Dataset entries
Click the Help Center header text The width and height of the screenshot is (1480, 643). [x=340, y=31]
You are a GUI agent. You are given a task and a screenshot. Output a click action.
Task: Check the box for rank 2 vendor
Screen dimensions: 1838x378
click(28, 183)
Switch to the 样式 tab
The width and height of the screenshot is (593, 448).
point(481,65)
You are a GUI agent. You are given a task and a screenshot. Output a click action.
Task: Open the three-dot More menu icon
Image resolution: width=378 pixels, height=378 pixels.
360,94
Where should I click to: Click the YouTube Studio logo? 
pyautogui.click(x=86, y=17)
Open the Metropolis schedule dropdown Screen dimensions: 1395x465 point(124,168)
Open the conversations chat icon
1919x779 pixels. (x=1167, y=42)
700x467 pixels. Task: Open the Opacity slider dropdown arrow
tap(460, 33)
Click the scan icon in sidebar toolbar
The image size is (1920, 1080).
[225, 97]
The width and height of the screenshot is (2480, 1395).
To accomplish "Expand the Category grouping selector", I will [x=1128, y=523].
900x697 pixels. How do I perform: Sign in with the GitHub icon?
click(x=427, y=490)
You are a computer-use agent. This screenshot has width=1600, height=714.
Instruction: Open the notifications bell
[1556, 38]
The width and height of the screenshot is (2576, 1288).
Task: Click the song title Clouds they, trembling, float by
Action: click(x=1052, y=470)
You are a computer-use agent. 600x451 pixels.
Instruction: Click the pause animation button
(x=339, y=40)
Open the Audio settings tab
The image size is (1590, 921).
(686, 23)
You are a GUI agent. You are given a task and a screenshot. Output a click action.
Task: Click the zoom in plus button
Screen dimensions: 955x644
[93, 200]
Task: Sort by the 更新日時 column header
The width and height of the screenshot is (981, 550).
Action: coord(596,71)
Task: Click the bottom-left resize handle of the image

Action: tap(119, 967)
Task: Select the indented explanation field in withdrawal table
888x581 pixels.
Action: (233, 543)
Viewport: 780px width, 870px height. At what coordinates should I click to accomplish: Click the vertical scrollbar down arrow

Task directions -
Your answer should consist of the lines from the line with "Instruction: Click the pause animation button" through the last line of the data, set down exactly, both included.

Solution -
Instruction: Click the pause animation button
(x=339, y=40)
Open the Audio settings tab
The image size is (1590, 921).
(686, 23)
You are a GUI agent. You are given a task and a screenshot. Output a click action.
Task: Click the zoom in plus button
Screen dimensions: 955x644
[93, 200]
Task: Sort by the 更新日時 column header
The width and height of the screenshot is (981, 550).
Action: coord(596,71)
Task: Click the bottom-left resize handle of the image

Action: tap(119, 967)
Task: Select the indented explanation field in withdrawal table
888x581 pixels.
Action: (233, 543)
Viewport: 780px width, 870px height. At what coordinates should I click to accomplish: Click the vertical scrollbar down arrow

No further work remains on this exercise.